Why do I write to you, then? For three reasons. First, and foremost, to see whether you can be fair enough to both sides to print something which is not written by one of your own set. Secondly, to perform an entirely new literary feat, in the character of correspondent to a journal, by writing a letter to an Editor which doesn’t begin by flattering him. Thirdly, and lastly, to show you the results to which your precious modern principles have led, and will continue to lead, by quoting the last new example of the invasion of the execrable foreign element, as now exhibited every night, not far from you, at the West End of the Strand. There are my reasons; and here is my letter. Listen to the first, if you can. Print the last, if you dare.
I have been, for some time, prepared for a great deal in the way of desertion of national principle. When beards (which you recommended) began to grow on British faces-when shoeblacks (whom you encouraged) began to ply in British streets when the word “entree” appeared among the chops and steaks of British taverns; and when foreign opera companies could sing at playhouse prices on the British stage, and not be hooted off it, I was proof, as I fondly imagined, against any additional feeling of surprise at any additional foreign innovation. But, I was mistaken; and I don’t mind acknowledging it. Much as I was prepared for, I was not prepared, sir, for MR. BENJAMIN WEBSTER’S NEW ADELPHI THEATRE.

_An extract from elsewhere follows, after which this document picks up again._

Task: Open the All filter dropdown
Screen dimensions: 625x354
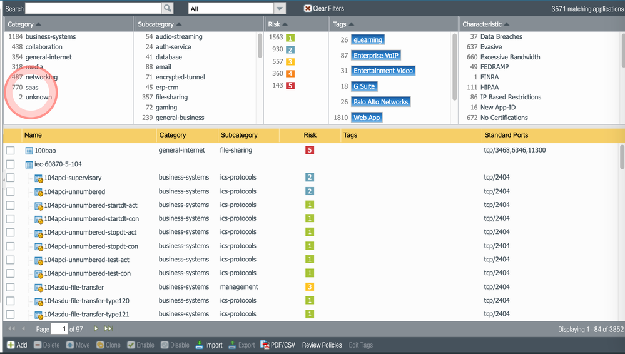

I shall probably be very severe in the course of this letter; but I will endeavour to be reasonable and just at the same time. In writing of Mr. Webster’s Innovation (for in the good old English sense of the word it is not a Theatre at all), I will bear lightly on the architect, Mr. T. H. Wyatt. I will assume that when he received his commission, it was saddled with certain conditions, which he was bound to fulfil, and did fulfil, as an honest man. I will even endeavour to write of Mr. Webster himself more in sorrow than in anger, when I come to the personal part of the subject, so far as he is concerned. First of all, however, I must take care to be general, before I become particular (there are people out of your literary set, sir, who understand the art of writing, though they seldom care to practise it) I must establish my principle and state my case; using a new paragraph for the purpose, and making it a short one. You see I know all about it, although, I thank Heaven, I am not a literary man.